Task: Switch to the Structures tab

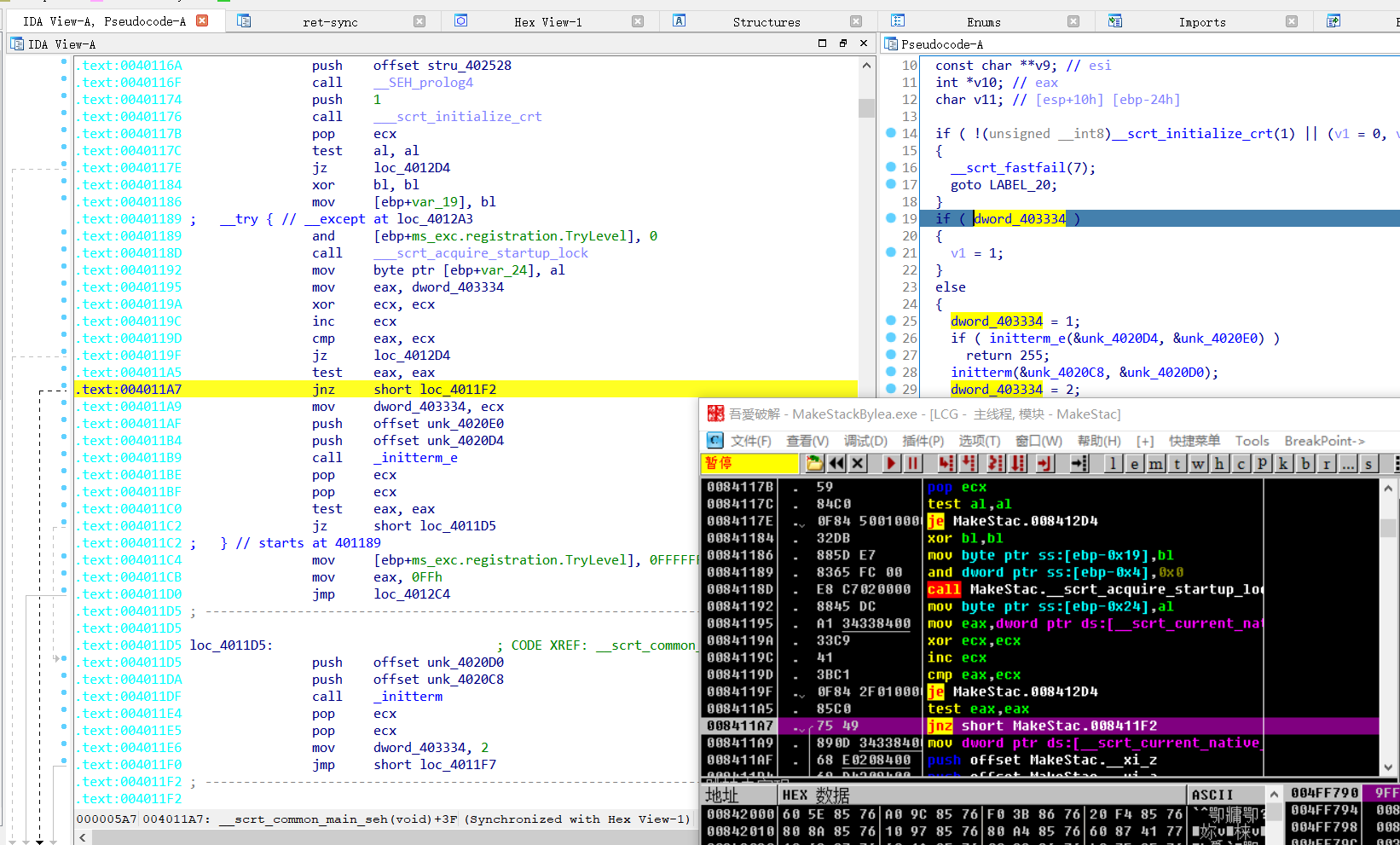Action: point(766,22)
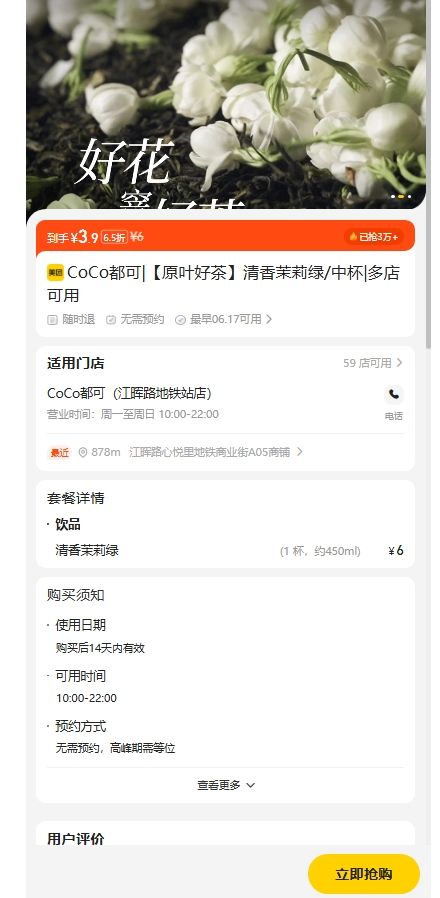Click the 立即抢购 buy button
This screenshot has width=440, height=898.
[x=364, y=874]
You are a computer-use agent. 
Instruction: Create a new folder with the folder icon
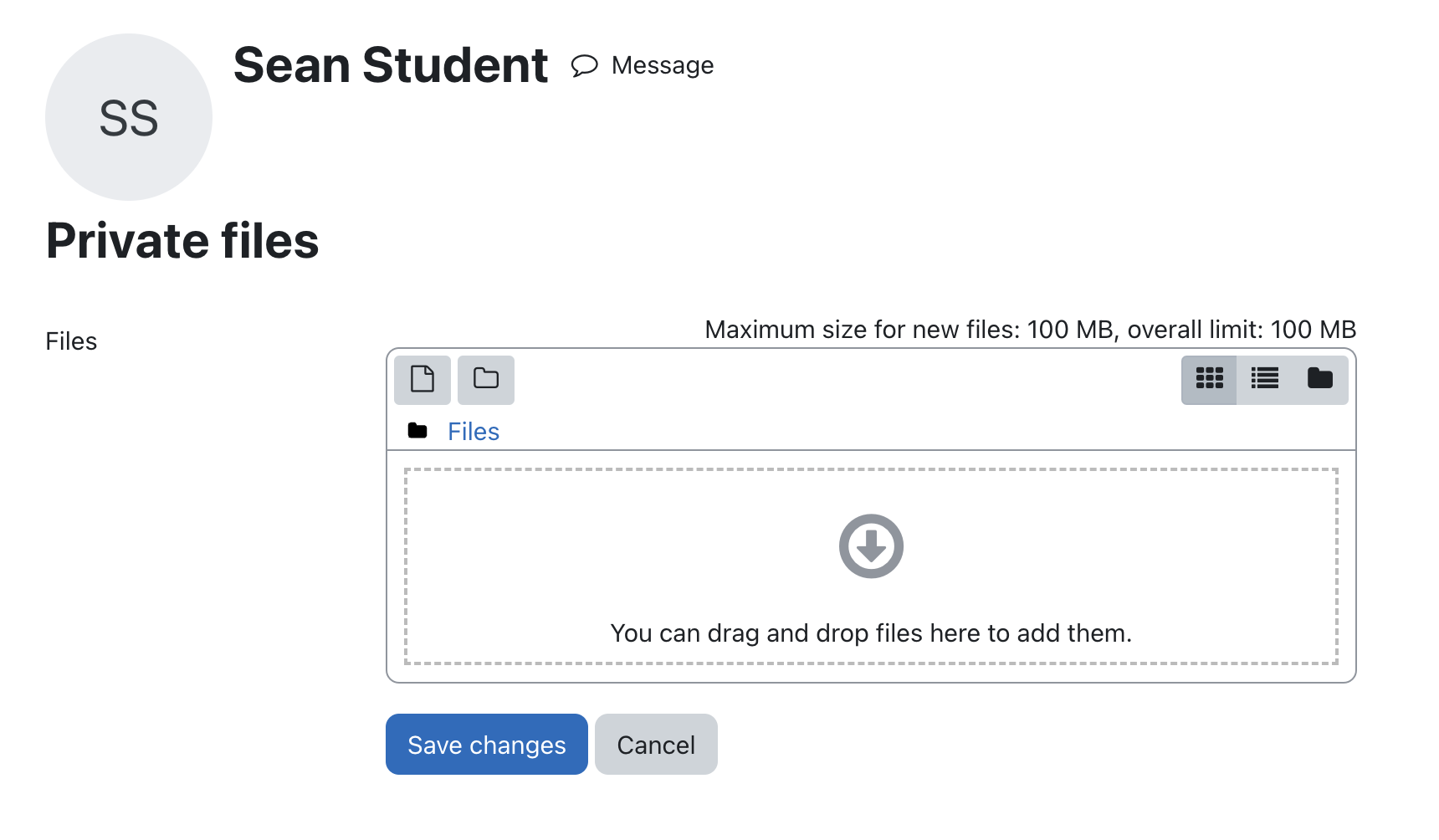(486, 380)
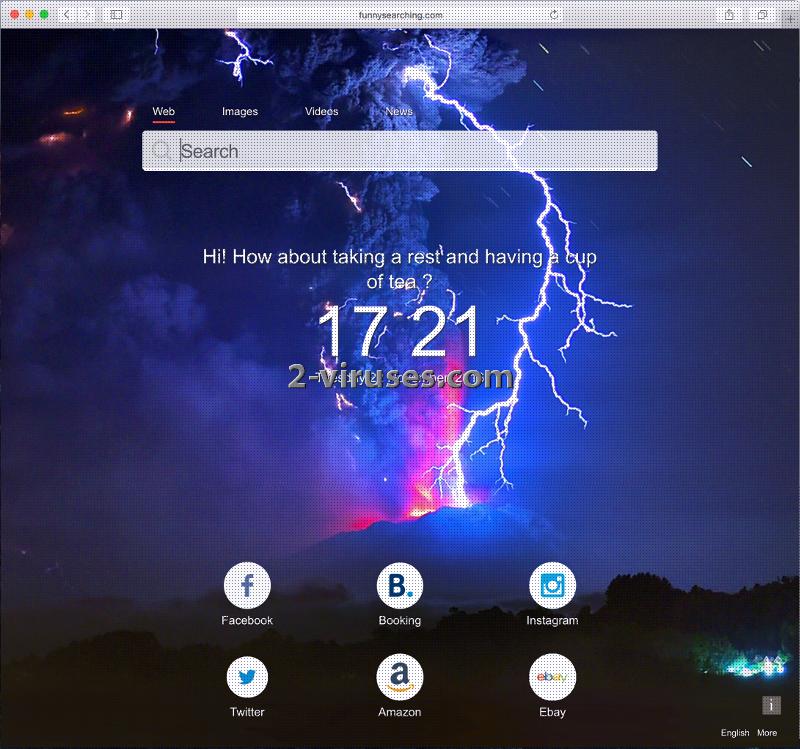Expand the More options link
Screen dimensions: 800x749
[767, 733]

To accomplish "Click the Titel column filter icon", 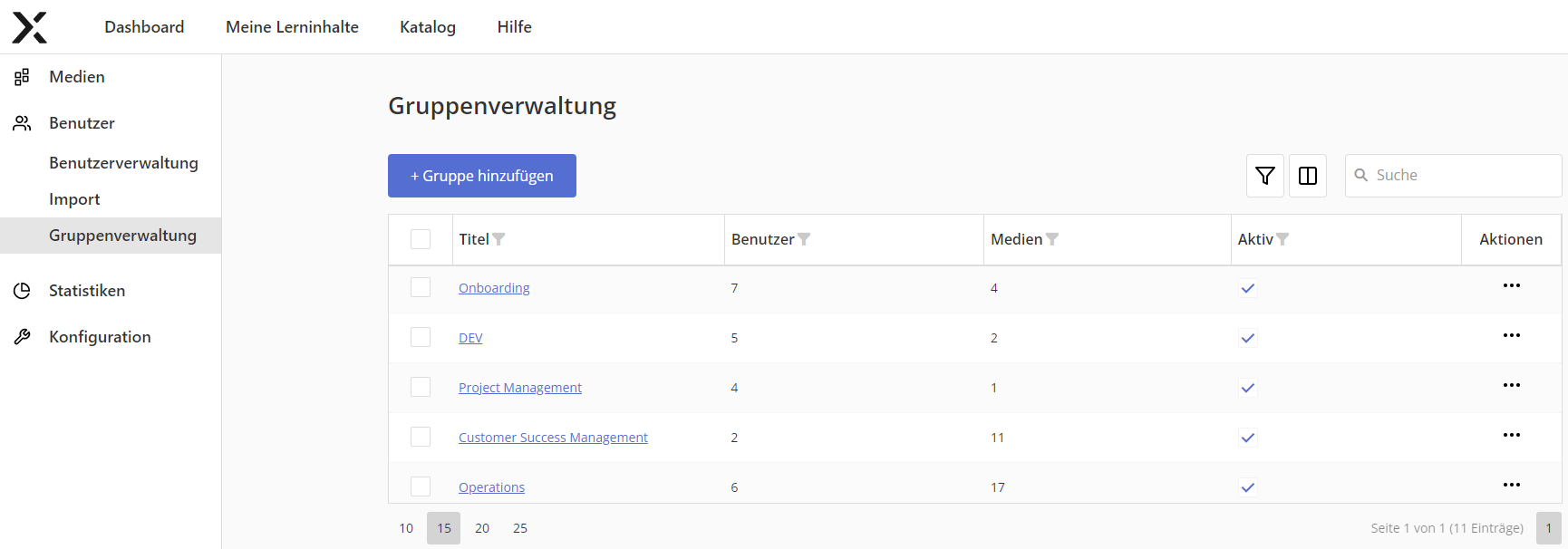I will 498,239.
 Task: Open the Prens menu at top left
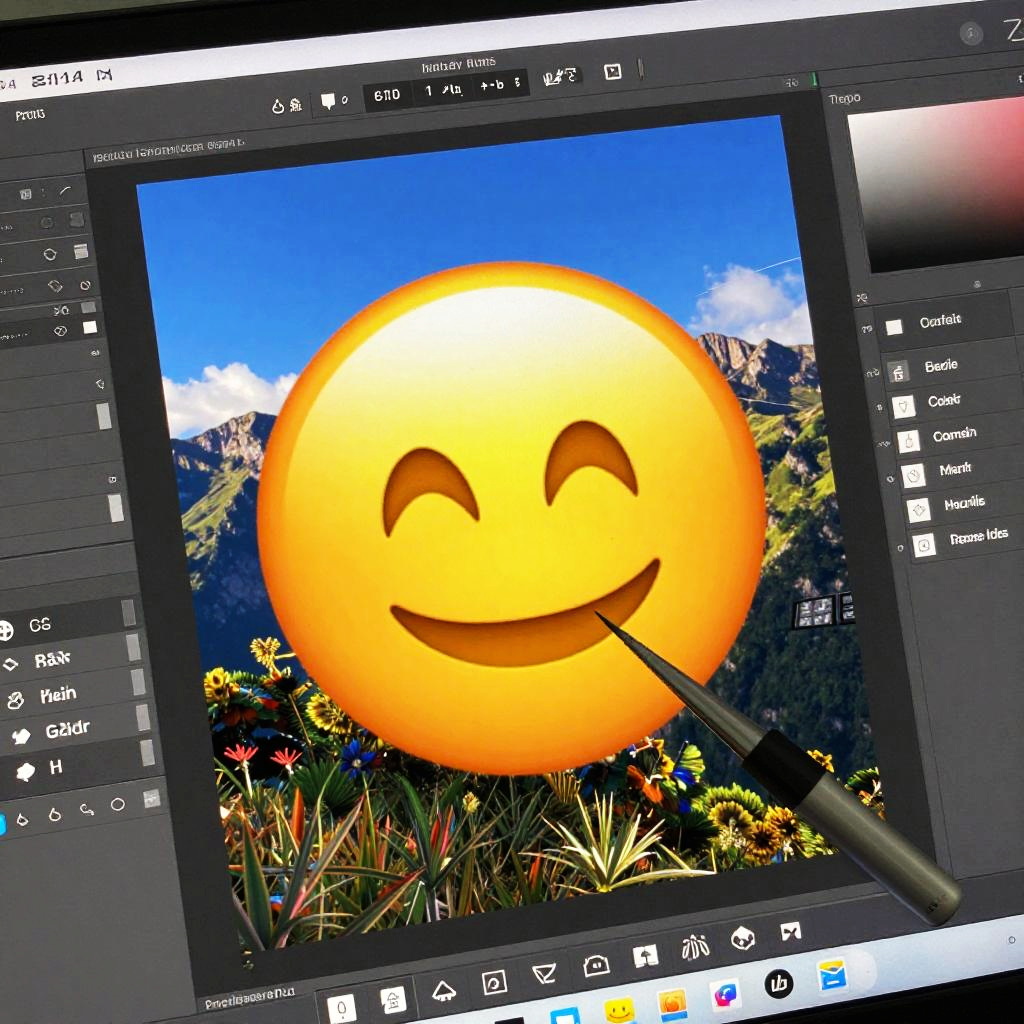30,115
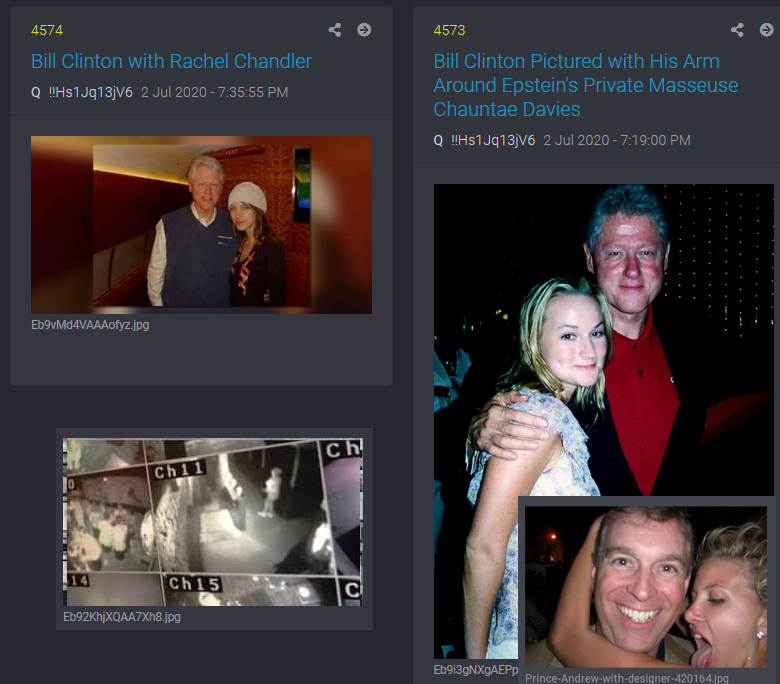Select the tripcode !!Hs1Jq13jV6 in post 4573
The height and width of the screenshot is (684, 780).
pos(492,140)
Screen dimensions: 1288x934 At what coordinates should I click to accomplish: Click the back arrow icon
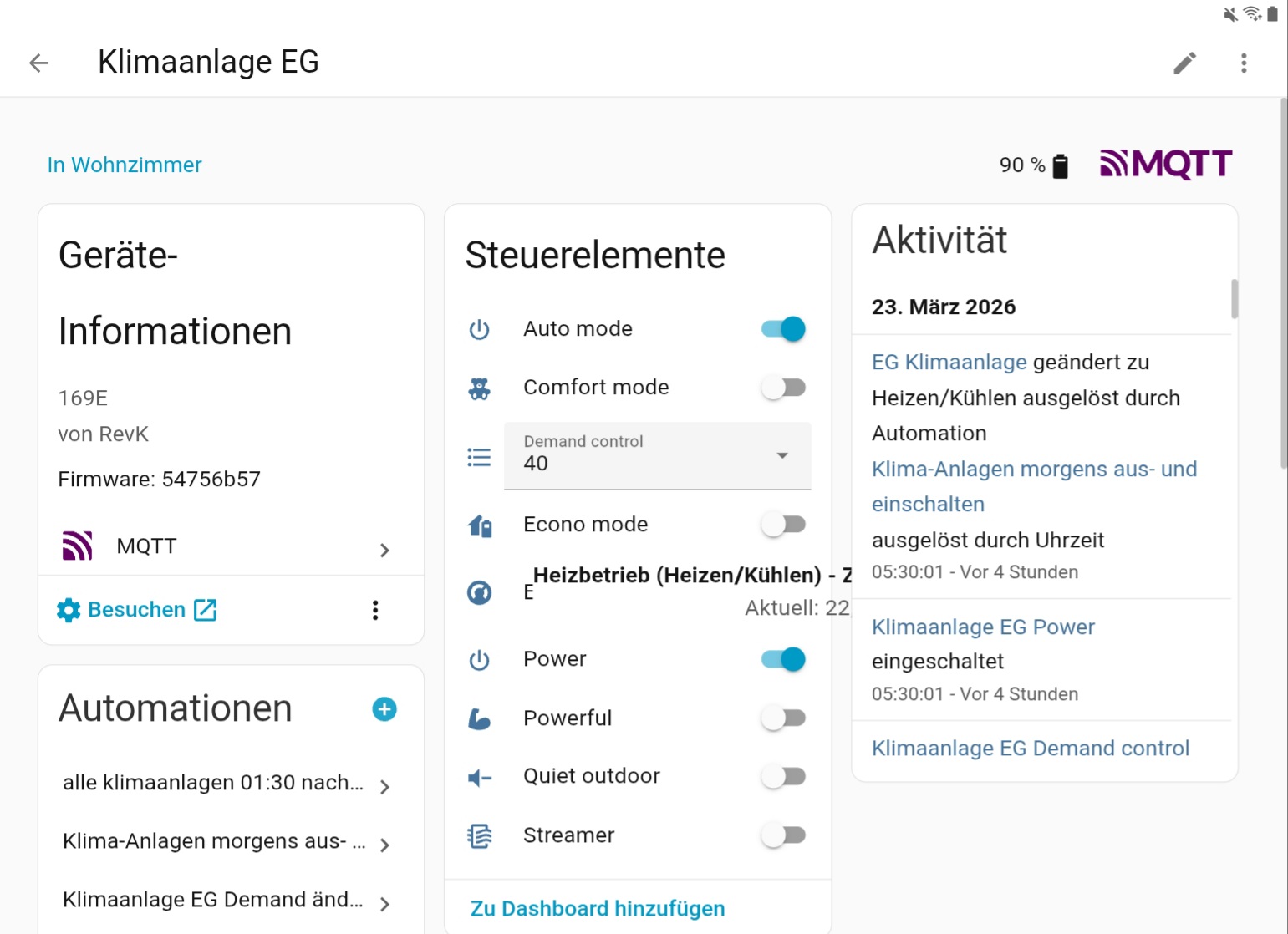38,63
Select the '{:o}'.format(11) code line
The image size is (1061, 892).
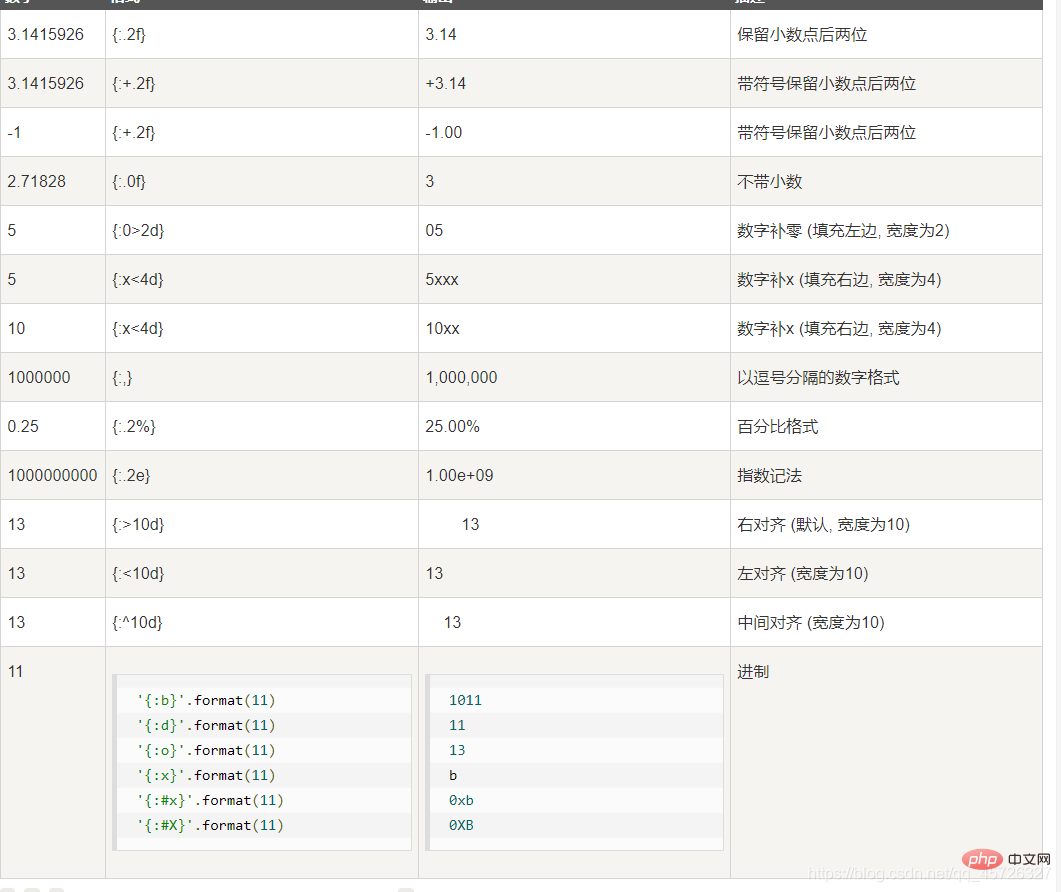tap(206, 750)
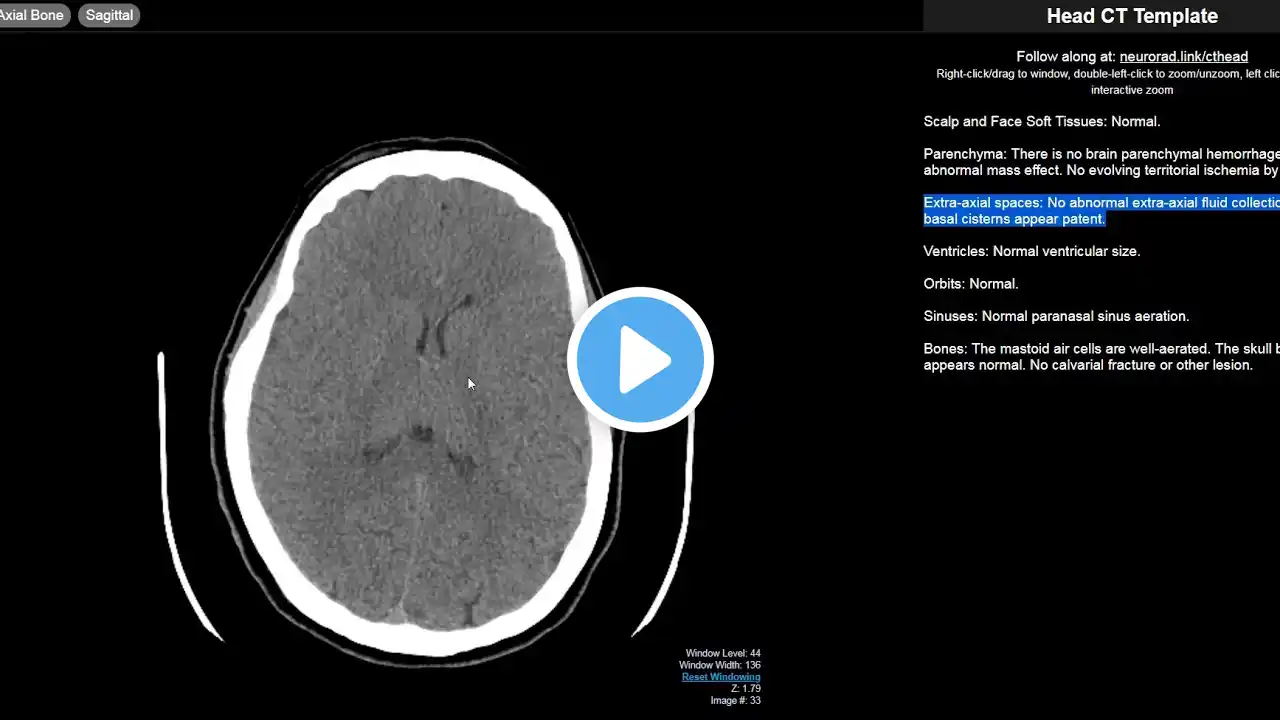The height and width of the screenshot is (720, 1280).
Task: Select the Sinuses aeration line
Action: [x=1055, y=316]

::::::

--- WHAT IS REQUIRED ---
Without reproducing any picture, repeat exactly the lines from the one containing "Task: Open the Prens menu at top left" through the last line of the material above, both ends included.

--- RESPONSE BELOW ---
 Task: Open the Prens menu at top left
30,115
Select the tripcode !!Hs1Jq13jV6 in post 4573
The height and width of the screenshot is (684, 780).
pos(492,140)
Screen dimensions: 1288x934 At what coordinates should I click to accomplish: Click the back arrow icon
38,63
Select the '{:o}'.format(11) code line
The image size is (1061, 892).
tap(206, 750)
The height and width of the screenshot is (720, 1280).
Task: Select the Sinuses aeration line
Action: [x=1055, y=316]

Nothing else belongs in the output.